Your instructions: Find each line in the records below that contains the word "will", and copy it out.

[Stored data]
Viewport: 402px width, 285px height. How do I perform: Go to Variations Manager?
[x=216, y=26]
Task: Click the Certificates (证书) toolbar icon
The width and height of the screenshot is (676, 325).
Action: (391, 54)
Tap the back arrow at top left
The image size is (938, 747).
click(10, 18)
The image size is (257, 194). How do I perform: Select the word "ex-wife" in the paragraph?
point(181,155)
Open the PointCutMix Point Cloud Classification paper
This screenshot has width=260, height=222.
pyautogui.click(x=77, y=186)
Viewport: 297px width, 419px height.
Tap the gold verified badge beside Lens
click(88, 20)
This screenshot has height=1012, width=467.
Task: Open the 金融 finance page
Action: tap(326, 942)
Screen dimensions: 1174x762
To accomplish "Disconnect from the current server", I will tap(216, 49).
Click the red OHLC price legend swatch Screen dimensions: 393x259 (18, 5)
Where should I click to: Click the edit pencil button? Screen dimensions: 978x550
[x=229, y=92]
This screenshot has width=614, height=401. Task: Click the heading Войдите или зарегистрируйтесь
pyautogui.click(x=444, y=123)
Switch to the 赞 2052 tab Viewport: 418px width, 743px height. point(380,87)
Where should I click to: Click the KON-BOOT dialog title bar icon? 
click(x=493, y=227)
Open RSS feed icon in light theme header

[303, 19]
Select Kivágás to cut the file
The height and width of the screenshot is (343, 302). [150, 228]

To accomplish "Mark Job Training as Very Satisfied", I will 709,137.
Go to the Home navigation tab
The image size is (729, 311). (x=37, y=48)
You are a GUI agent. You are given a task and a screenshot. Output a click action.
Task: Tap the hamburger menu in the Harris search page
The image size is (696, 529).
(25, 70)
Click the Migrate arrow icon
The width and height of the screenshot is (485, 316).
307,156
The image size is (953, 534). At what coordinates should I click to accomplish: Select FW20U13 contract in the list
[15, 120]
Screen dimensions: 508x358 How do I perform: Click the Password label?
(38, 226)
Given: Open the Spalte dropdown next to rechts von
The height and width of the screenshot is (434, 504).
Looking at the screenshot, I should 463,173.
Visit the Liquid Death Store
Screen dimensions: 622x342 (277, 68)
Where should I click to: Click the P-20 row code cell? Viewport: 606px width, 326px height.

Reply:
To accomplish "Disconnect from the current server", I will tap(216, 49).
To accomplish "Mark Job Training as Very Satisfied", I will 709,137.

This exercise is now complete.